C’est une question d’actualité importante.
Des oeuvres, parfois médiocres simulacres d’œuvres célèbres se vendent très cher et d’autres de grand intérêt restent sans valeur. Ces œuvres là de qualité et appréciées restent sans visibilité et semblent condamnées alors qu’une représentation médiocre par exemple deviendra une valeur cotée en Bourse.

Jean Joseph GOUX a publié un essai « l’art et l’argent ». Cet article s’inspire de réflexions  à ce propos.

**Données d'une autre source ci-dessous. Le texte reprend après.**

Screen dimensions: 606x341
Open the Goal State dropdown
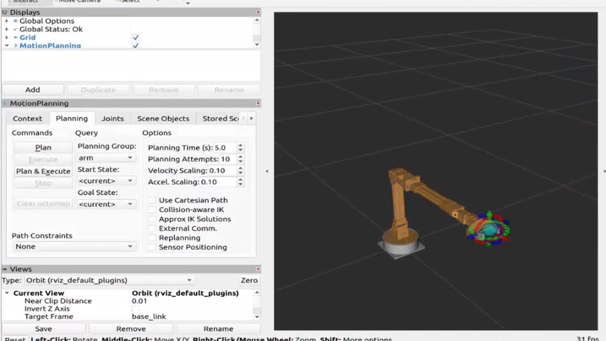coord(106,204)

Historiquement, ce rapport art et argent apparait au 19 éme siècle dans les réflexions d’écrivains  à l’époque des impressionnistes. Zola surtout mais aussi Mallarmé ou Huysmans ont analysé ce problème qui se produisait dans le marché de l’art  et ils observaient un passage d’une forme de marché à une autre forme. Le sens de la valeur esthétique et économique est modifié.
Dès ce moment la valeur d’un objet ou d’une toile est Boursière. Nous sommes devant le problème actuel et la valeur économique d’une oeuvre n’est plus stable et surtout ne se fait pas en fonction de critères reconnus comme le beau, le fini, le ressemblant ou l’édifiant. Non il ne s’agit pas de cela.

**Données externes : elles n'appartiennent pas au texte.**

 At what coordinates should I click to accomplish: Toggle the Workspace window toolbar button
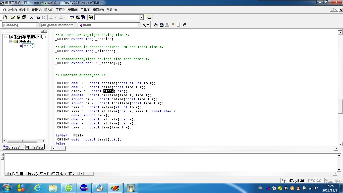[x=72, y=17]
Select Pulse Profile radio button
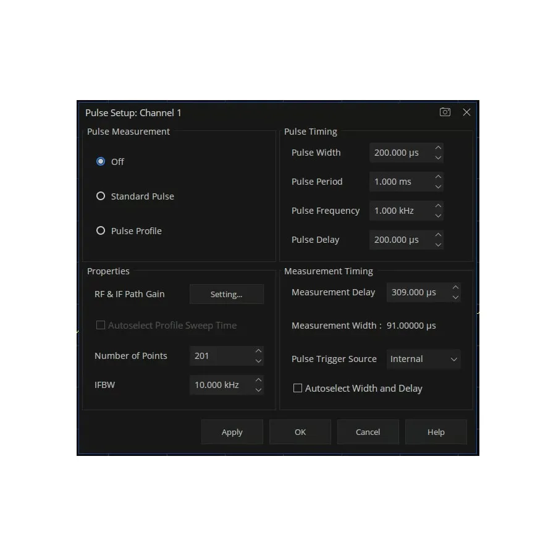The width and height of the screenshot is (556, 556). tap(101, 230)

Marchands et acheteurs  n’ont pas ou peu de connaissances de l’art  mais il gèrent un porte feuille de valeurs boursières. Actuellement ce phénomène s’est amplifié et il conduit à des dérives générales sur les pratiques artistiques. En art il n’y a plus de critères d’appréciation et même il ne s’agit plus d’art. Seul le jeu de pratiques boursières est important pour amener n’importe quoi à des cotations vertigineuses.

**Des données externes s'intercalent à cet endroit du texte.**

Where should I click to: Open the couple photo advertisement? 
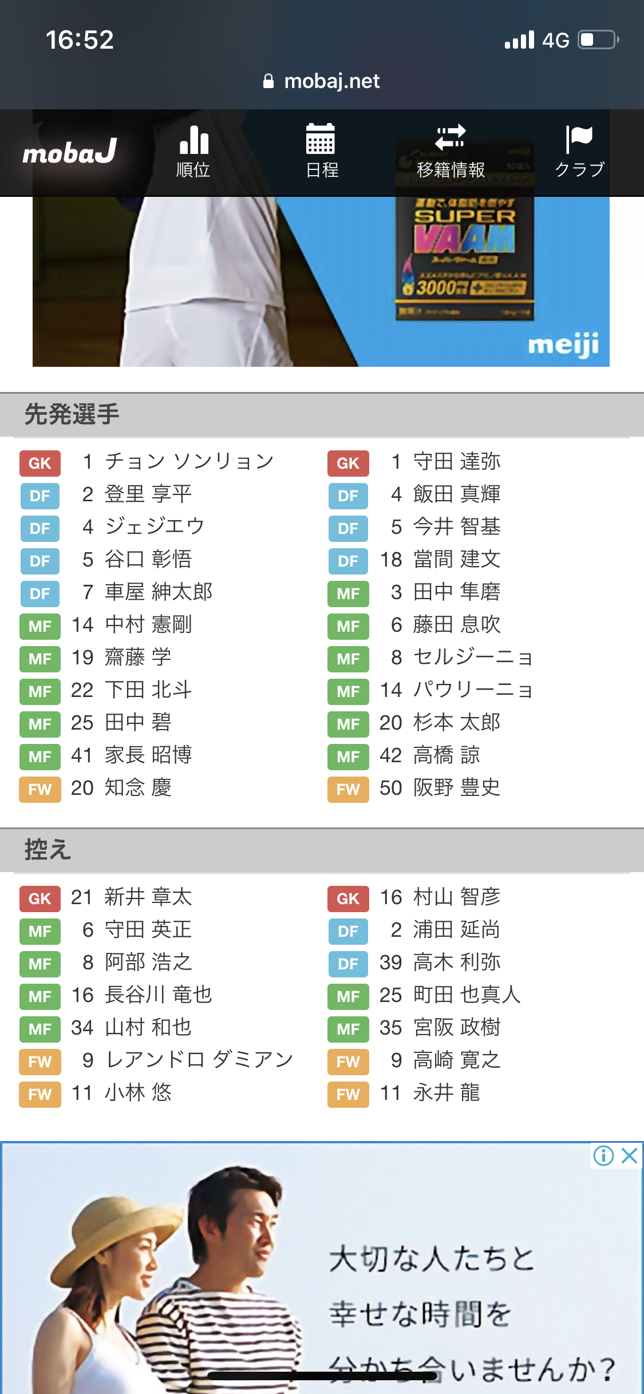322,1268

Cela conduit à des référencements importants et à des conservations onéreuses dans les musées d’œuvres qui finalement ont peu à voir avec l’art que le musée conserve habituellement.
Zola dans « l’œuvre » parle déjà de tout cela ». Dès l’époque impressionniste se pose déjà la question de la valeur-travail dans les tableaux. Le client est un peu réticent à acheter un Monet ou un Sisley car il trouve le travail insuffisant et proche d’une improvisation facile. Et il ne voit que travail bâclé dans les toiles impressionnistes. Le peintre lui même fuit cette valeur travail comme étant celle d’un ouvrier académique d’un artisan laborieux sans initiative.
C’est donc bien la question de l’importance du travail qui est au cœur du débat pour le peintre comme pour le client.

Les impressionnistes désiraient seulement se libérer des contraintes académiques  pour obtenir un autre effet, celui de la liberté de l’improvisation et de l’inachèvement à l’encontre du léché flasque. Et dans ce cas le travail réel se cache derrière la spontanéité. On comprend bien cela lorsque l’on regarde des oeuvres de maîtres anciens : les ébauches, les esquisses de Léonard à Gustave Moreau qui collectionnait ses macules et palettes colorées tout en travaillant sans relâche à son Jupiter et Thétis.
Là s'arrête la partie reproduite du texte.